Experimental data from any Multi-Armed Bandit (MAB)-like task.
Class
data [data.frame]
| subid | block | trial | object_1 | object_2 | object_3 | object_4 | reward_1 | reward_2 | reward_3 | reward_4 | action |
| 1 | 1 | 1 | A | B | C | D | 20 | 0 | 60 | 40 | A |
| 1 | 1 | 2 | A | B | C | D | 20 | 40 | 60 | 80 | B |
| 1 | 1 | 3 | A | B | C | D | 20 | 0 | 60 | 40 | C |
| 1 | 1 | 4 | A | B | C | D | 20 | 40 | 60 | 80 | D |
| .. | .. | .. | .. | .. | .. | .. | .. | .. | .. | .. | .. |
Details
Each row must contain all information relevant to that trial for running a decision-making task (e.g., multi-armed bandit) as well as the feedback received.
In this type of paradigm, the rewards associated with possible actions must be explicitly written in the table for every trial (aka, tabular case, see Sutton & Barto, 2018, Chapter 2).
Note
The package does not perform any real-time random sampling based on the agent’s choices; therefore, Users should pre-define the reward for each possible action in every trial.
You should never ever ever use true randomization to generate rewards.

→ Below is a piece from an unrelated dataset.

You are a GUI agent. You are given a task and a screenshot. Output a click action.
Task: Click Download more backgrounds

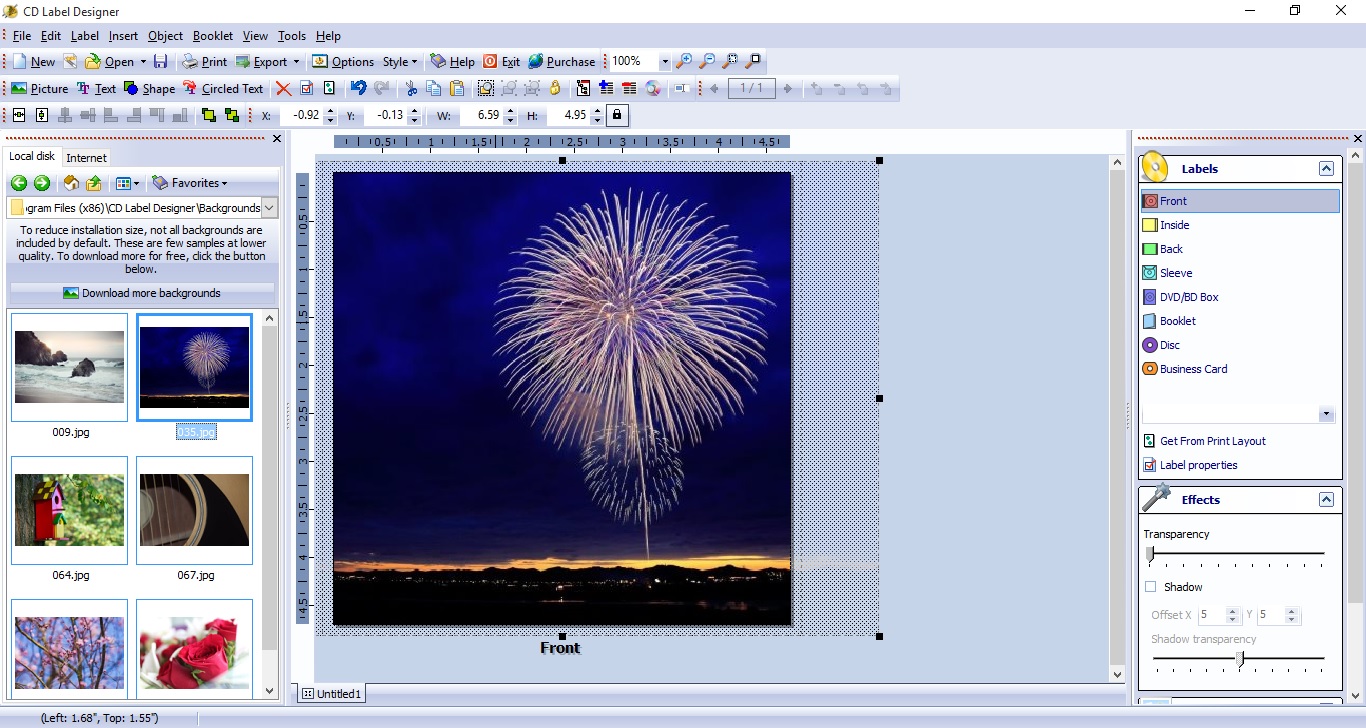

Doing so would result in different participants interacting with multi-armed bandits that do not share the same expected values. In such cases, if two participants show different parameter estimates in a same model, we cannot determine whether the difference reflects stable individual traits or simply the fact that one participant happened to be lucky while the other was not.